Da haben sich im Laufe der Zeit schon viele die Zähne ausgebissen. Da ich ja schon lange "im Geschäft" bin, habe ich mich immer wieder mit der Rechtschreibung und den verschiedenen Ansätzen befasst in der Hoffnung den ökomomisch besten Ansatz zu finden. Wenn ich nicht immer wieder Rechtschreibmaterialien aussortiert hätte, würden die bei mir eine ganze Menge Platz im Regal einnehmen.
Ich kann leider nach vielen Jahren Erfahrung nicht behaupten, dass ich den optimalen Ansatz gefunden habe.
Was mir jedoch auffällt (ab dem 3. Schuljahr) ist:
- Schüler, die bis dahin relativ fehlerfrei schreiben, schreiben auch weiterhin fehlerfrei, haben aber teilweise Probleme, die richtige Schreibweise auf Regeln zurückzuführen. Oft sind es Vielleser oder gute Lautleser und mindestens insgesamt gute Schüler. Das ist der Hinweis, dass sie die Rechtschreibung über ein gut ausgeprägtes bildhaftes Gedächtnis erlernt haben.
- Schüler, die große Probleme mit der Rechtschreibung haben, lesen fast alle schlecht und wenig. Einige neigen zum Fantasieren (Vermeidungstechnik). Außerdem können sie oft nicht richtig abschreiben und haben meistens isolierte feinmotorische Probleme (sogar auch einmal gute Sportler) in Richtung Abschreibflüssigkeit. Das heißt, diese Schüler sind mehrfach belastet. Es ist für sie zu anstrengend, ein Wort richtig anzuschauen und "im Kopf" mitzusprechen, während sie schreiben. Deswegen neigen sie zur oberflächlichen Arbeitsweise. Ebenso haben fast alle dieser Schüler kein Rhythmusgefühl. Das beobachte ich in Musik. Leider sind da meine Möglichkeiten als Lehrkraft begrenzt; hätte ich Einzelförderung würde ich an diesen Punkten ansetzen, sofern sie bei dem Schüler beobachtbar sind.

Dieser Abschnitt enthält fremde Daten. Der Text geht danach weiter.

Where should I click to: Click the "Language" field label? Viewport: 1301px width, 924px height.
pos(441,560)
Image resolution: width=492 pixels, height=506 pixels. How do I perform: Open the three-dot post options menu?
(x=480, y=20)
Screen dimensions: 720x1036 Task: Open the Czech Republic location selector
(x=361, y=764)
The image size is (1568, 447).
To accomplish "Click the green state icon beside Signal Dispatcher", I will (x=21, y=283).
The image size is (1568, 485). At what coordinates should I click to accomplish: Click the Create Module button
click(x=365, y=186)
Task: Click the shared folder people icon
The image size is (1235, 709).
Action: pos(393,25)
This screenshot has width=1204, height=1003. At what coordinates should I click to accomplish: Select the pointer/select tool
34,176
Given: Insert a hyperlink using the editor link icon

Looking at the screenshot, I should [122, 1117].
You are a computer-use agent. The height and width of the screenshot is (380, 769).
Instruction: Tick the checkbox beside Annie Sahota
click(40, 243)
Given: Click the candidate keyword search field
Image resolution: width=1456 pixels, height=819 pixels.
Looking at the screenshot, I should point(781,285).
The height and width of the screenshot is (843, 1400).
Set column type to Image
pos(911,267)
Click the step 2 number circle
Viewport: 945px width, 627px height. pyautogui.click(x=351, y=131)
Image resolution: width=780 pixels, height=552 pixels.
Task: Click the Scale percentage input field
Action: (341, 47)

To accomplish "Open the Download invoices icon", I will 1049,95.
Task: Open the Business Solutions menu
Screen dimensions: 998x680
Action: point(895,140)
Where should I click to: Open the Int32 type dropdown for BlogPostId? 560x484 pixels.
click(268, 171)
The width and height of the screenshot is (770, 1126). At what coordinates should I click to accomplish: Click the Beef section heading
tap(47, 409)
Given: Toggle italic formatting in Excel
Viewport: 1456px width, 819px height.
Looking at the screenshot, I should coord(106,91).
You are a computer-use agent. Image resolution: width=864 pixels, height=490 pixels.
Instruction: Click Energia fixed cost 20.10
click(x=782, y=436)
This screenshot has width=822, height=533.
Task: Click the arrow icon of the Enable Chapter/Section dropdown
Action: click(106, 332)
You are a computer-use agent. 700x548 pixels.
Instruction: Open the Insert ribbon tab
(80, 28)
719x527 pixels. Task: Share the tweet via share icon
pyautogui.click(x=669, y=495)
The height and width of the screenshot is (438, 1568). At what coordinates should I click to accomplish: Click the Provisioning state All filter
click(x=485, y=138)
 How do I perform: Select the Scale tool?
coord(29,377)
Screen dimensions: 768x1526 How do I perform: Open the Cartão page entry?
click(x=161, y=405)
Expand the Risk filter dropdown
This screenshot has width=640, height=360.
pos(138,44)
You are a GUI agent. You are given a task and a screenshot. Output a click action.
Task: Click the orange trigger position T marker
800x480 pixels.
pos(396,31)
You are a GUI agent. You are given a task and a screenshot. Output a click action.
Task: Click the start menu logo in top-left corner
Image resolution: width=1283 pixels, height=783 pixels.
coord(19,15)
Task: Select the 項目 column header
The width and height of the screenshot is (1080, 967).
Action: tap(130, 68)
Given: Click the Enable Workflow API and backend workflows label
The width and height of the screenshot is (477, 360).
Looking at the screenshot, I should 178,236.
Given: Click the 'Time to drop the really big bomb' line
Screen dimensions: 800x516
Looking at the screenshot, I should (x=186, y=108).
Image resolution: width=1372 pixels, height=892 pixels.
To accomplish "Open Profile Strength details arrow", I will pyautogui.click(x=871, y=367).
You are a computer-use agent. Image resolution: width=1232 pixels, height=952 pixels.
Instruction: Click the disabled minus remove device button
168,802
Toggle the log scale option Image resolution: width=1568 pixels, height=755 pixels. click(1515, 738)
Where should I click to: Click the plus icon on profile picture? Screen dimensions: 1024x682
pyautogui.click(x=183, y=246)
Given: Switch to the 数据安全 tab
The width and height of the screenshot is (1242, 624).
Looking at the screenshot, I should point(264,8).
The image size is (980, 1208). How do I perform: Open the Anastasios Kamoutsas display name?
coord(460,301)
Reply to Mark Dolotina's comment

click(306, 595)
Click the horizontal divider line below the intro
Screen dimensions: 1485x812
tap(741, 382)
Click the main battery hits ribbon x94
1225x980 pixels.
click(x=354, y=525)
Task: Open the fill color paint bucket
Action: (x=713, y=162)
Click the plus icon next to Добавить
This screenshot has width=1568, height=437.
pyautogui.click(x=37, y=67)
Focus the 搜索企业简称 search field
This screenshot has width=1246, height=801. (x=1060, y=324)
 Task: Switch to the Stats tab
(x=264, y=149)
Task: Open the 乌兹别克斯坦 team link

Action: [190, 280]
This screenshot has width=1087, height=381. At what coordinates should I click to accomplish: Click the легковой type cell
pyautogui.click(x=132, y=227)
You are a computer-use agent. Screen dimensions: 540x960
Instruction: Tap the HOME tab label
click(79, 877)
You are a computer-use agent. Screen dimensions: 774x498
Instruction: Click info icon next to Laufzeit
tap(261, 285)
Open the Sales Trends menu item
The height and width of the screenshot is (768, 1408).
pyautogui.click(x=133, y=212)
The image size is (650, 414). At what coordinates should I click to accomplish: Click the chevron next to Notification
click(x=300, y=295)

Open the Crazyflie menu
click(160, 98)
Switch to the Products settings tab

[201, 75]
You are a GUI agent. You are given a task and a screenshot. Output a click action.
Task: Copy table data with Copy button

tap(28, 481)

- Ca. 40 - 50 Prozent können lange und kurze Vokale relativ sicher unterscheiden. Hier greift wiederum das Rhythmusgefühl: Wer kein Rhythmusgefühl hat, kann auch keine langen und kurzen Vokale unterscheiden. Die Zeit in der Schule reicht nicht aus, dieses einzutrainieren.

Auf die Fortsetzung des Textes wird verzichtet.